* **Provided information**:
-----
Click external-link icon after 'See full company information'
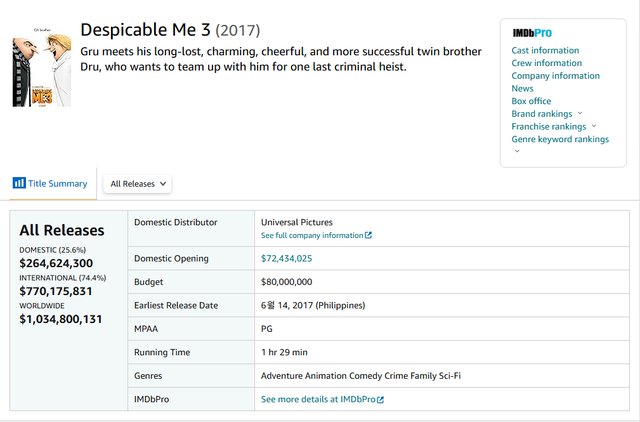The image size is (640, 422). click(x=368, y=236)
-----
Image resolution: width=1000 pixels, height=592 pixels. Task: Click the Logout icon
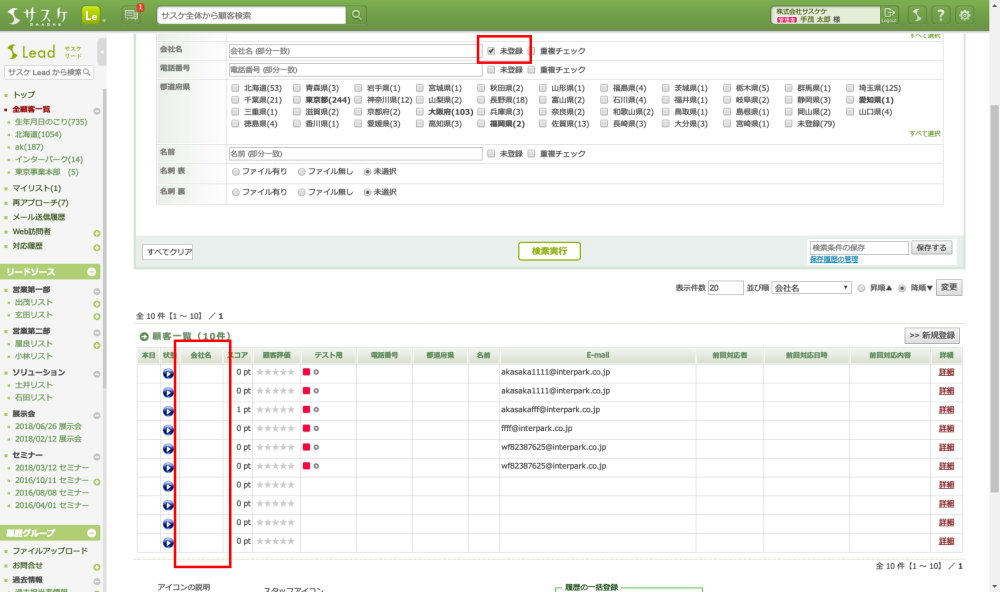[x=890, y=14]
-----
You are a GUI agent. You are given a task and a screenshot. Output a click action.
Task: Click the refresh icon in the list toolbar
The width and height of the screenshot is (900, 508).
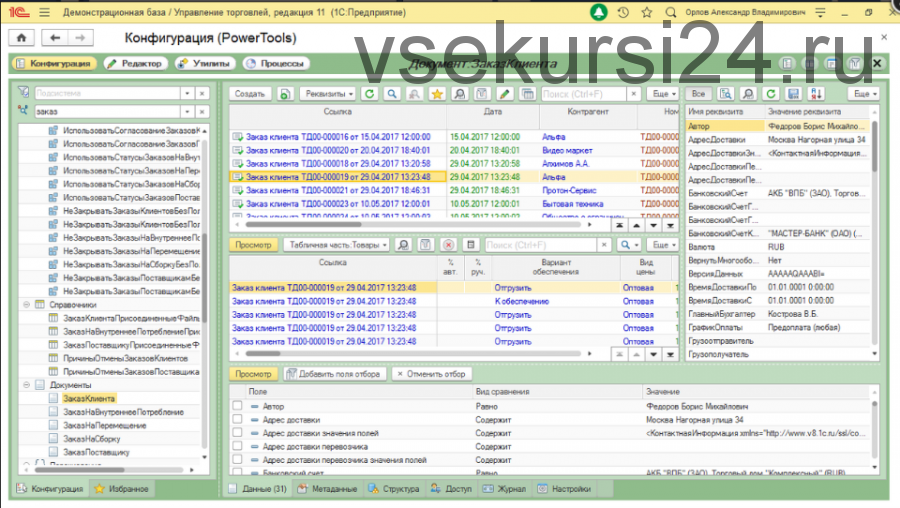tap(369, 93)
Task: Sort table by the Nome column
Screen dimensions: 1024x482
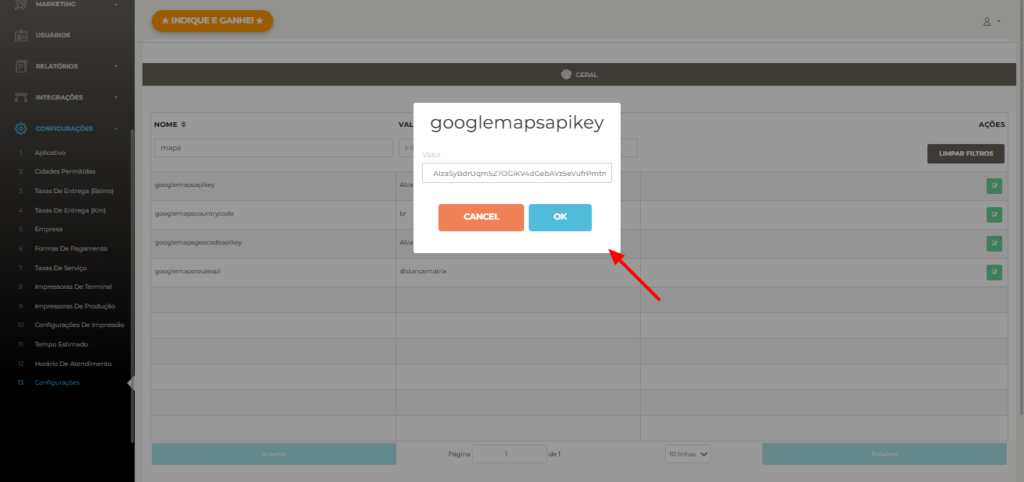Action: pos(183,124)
-----
* **Set problem**: Starting at the line that contains "Task: Sort table by the Nome column" and ending at the line that contains "Action: pos(183,124)", swap "table" for "list" in those entries and change nothing else. Reproduce only those lines, and omit the pictures.

* **Task response**:
Task: Sort list by the Nome column
Screen dimensions: 1024x482
Action: pos(183,124)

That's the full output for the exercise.